L’après Fukushima
Patrick BIANCHI, Vice-Président de notre Fédération CFTC-CMTE en charge des activités nucléaires s’est déplacé dernièrement au Japon dans le cadre de son mandat de membre permanent au bureau du Haut Comité pour la Transparence et l’Information sur la Sûreté Nucléaire (HCTISN), afin d’avoir une vision et un partage de bonne pratique suite à l’accident de la centrale nucléaire de Fukushima.
Voici une petite synthèse de ce déplacement
Le Japon est marqué par son isolement géographique qui entraîne de fortes contraintes pour son réseau électrique. 11 opérateurs nationaux se partagent le réseau japonais et leur financement est privé à l’exception désormais de TEPCO dans lequel l’État japonais est entré au capital suite à l’accident de Fukushima Daiichi.
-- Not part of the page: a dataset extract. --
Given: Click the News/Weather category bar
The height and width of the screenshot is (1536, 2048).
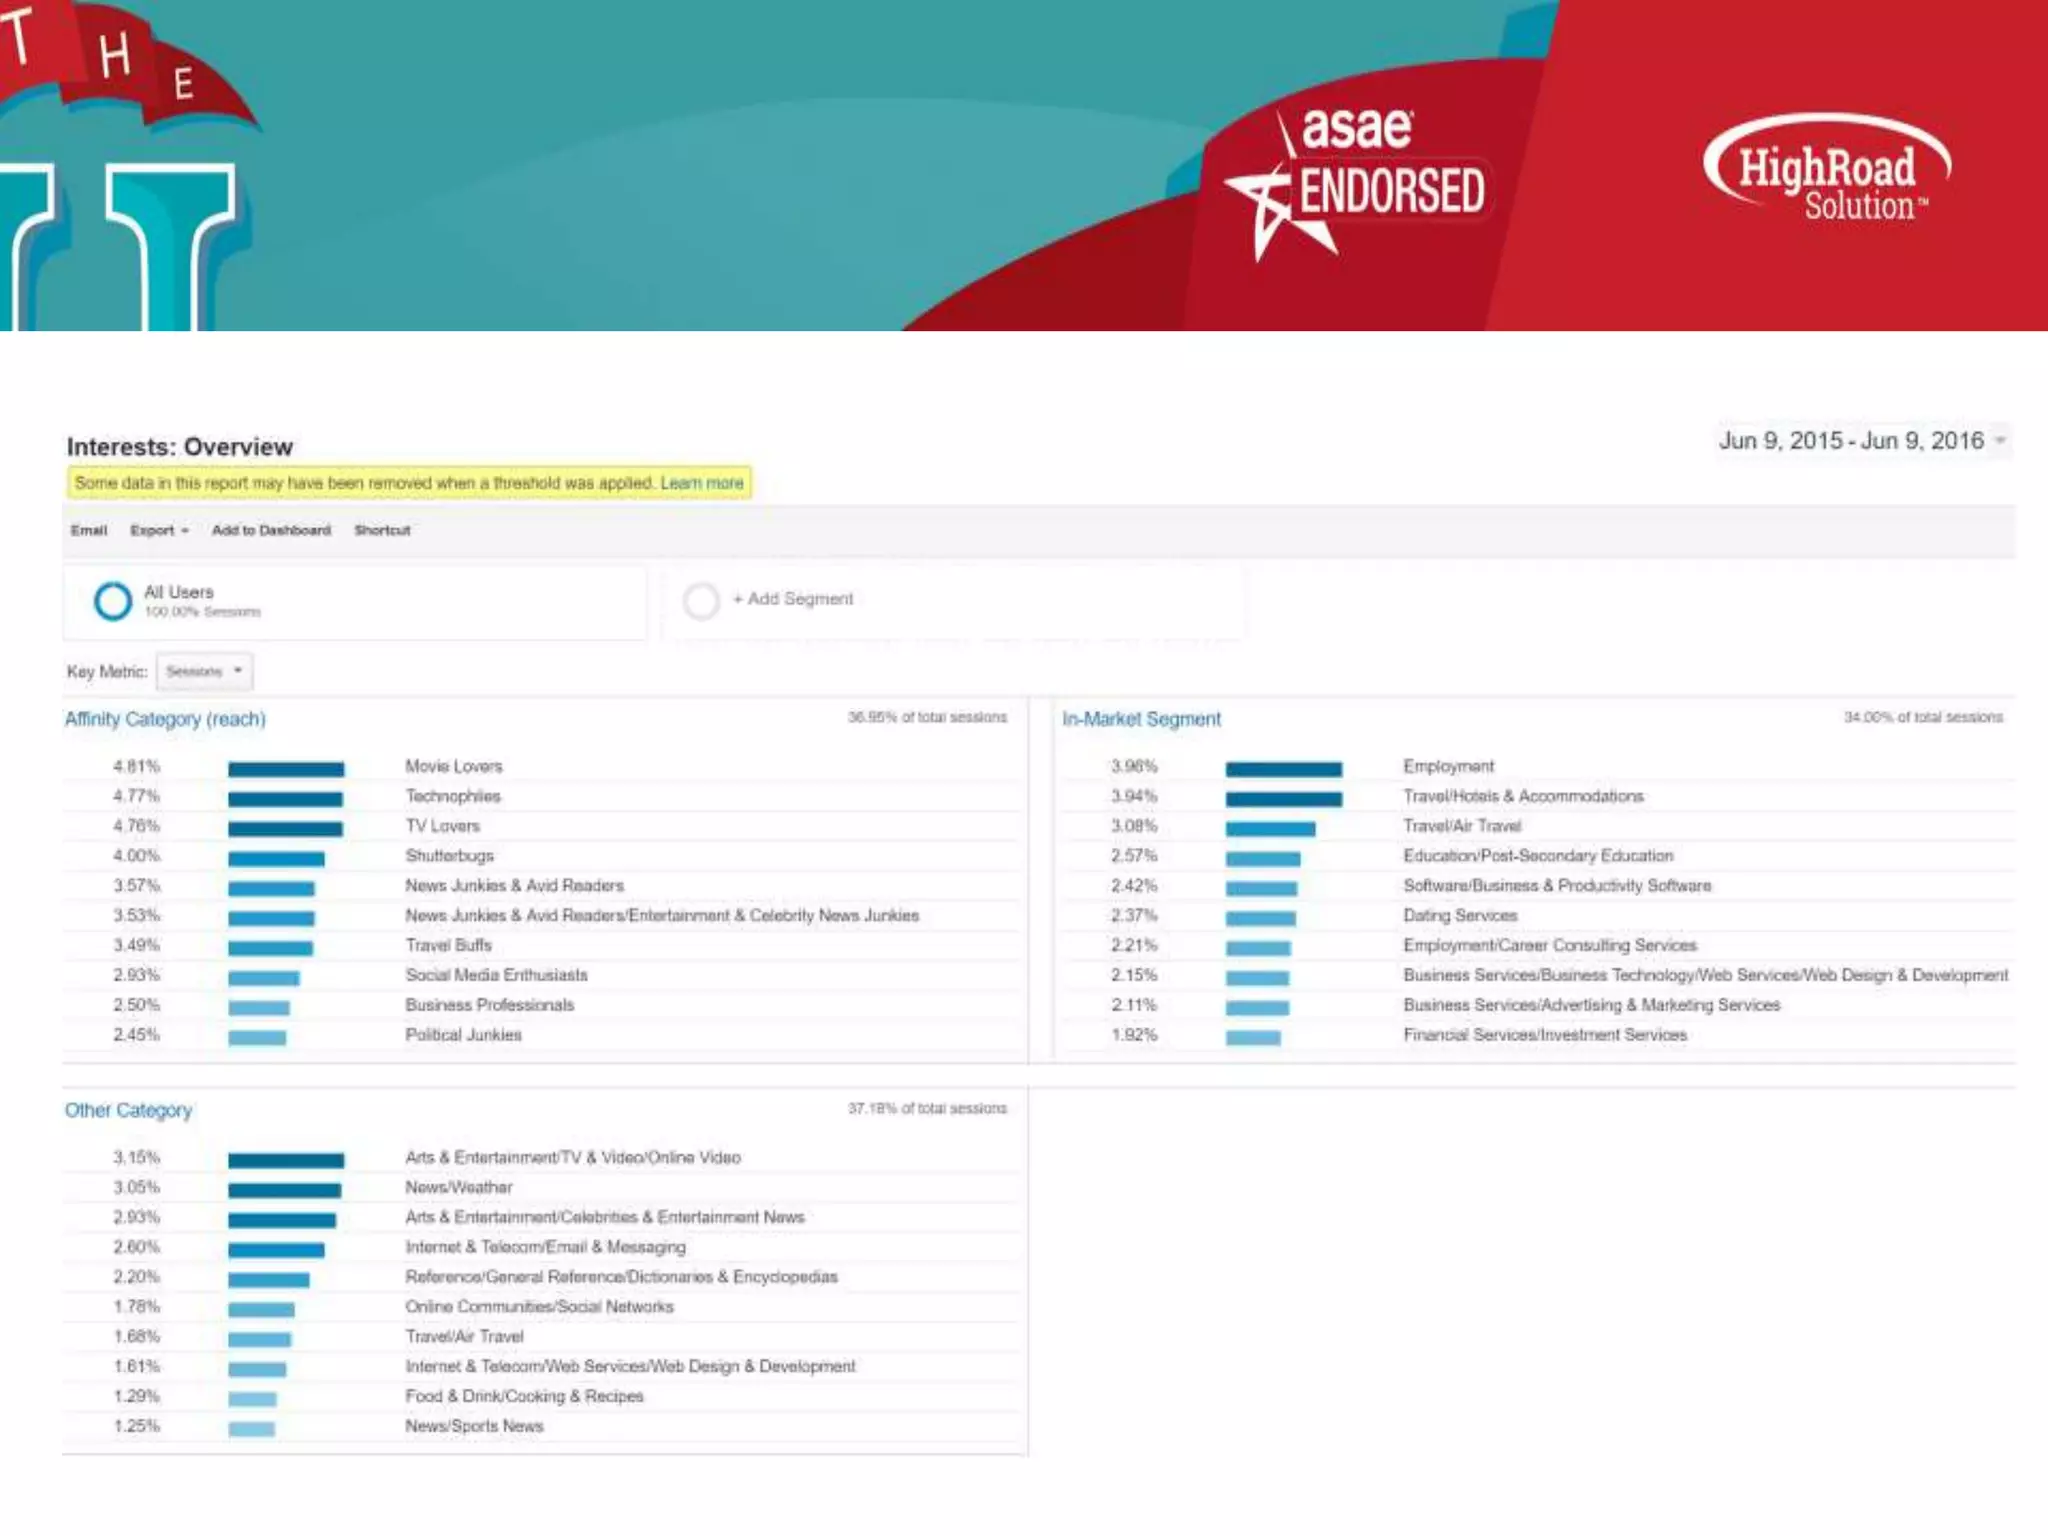Looking at the screenshot, I should (x=284, y=1190).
Il y avait 57 réacteurs avant l’accident de 2011 qui étaient tous en bord de mer dont 33 réacteurs ont été déclarés recevables sous réserve de mise aux normes et 24 sont déclassés ou à démanteler. 10 réacteurs ont effectivement redémarré à ce jour et la cible est de 25-27 réacteurs en 2030 pour assumer 20 à 22 % du mix électrique.
Le nucléaire est actuellement revenu en grâce dans le double contexte de l’objectif de décarbonation et de la sécurité énergétique et de l’invasion de l’Ukraine par la Russie.
Des discussions sont actuellement en cours au sein du Parlement japonais (diète) qui portent sur l’extension de la durée du fonctionnement des réacteurs (au-delà de 40 ans, 20 années supplémentaires et mise en place de visites décennales, cadre de construction de nouveaux réacteurs).
À noter des points communs entre le Japon et la France : présence d’une usine de retraitement même si elle a connu des difficultés et doit être mise aux normes, utilisation du mixage (le MOX vient de France), développement du nucléaire à peu près au même moment (fin des années 60).
À Tokyo : ministère de l’économie, du commerce et de l’industrie (METI), NRA, cabinet Office – bureau de gestion de crise nucléaire -, agence de la reconstruction.
Dans la préfecture de Fukushima : préfecture de Fukushima, Centre préfectoral de contrôle et suivi de la radioactivité pour les produits agroalimentaires.
Points marquants
En termes de contrôle de la sûreté :
Suite à l’accident de Fukushima, l’autorité de sûreté (la NRA) est passée du METI (ministère de l’économie) au MOE (ministère de l’environnement) et son indépendance a progressé. L’analyse de la situation avant 2011 a montré que « les exploitants avaient capturé l’autorité de contrôle ».
Depuis, la NRA organise toutes les semaines des conférences de presse ouvertes au public et retransmises en vidéoconférence. 24 réacteurs sont actuellement en démantèlement dû au rehaussement des exigences de sûreté d’une part et aux perspectives d’exploitation limitée à vingt ans supplémentaires au-delà de quarante ans. Sur ces 24 réacteurs,10 sont situés à Fukushima (les 6 réacteurs de Fukushima Daiichi et les 4 de Fukushima Daiini).
La NRA met actuellement un système d’inspection avec davantage de prise de recul, en partant du point de vue de la sûreté plutôt qu’un principe de check-list qui trouve ses limites. Elle est composée de 1100 employés dont 200 sont des chercheurs qui provenaient originellement du JNS et dont beaucoup travaillent sur les risques naturels.
Par rapport à la recherche et l’expertise, il est important que les chercheurs se sentent libres dans leurs recherches tout en partageant une communauté d’intérêt avec le régulateur.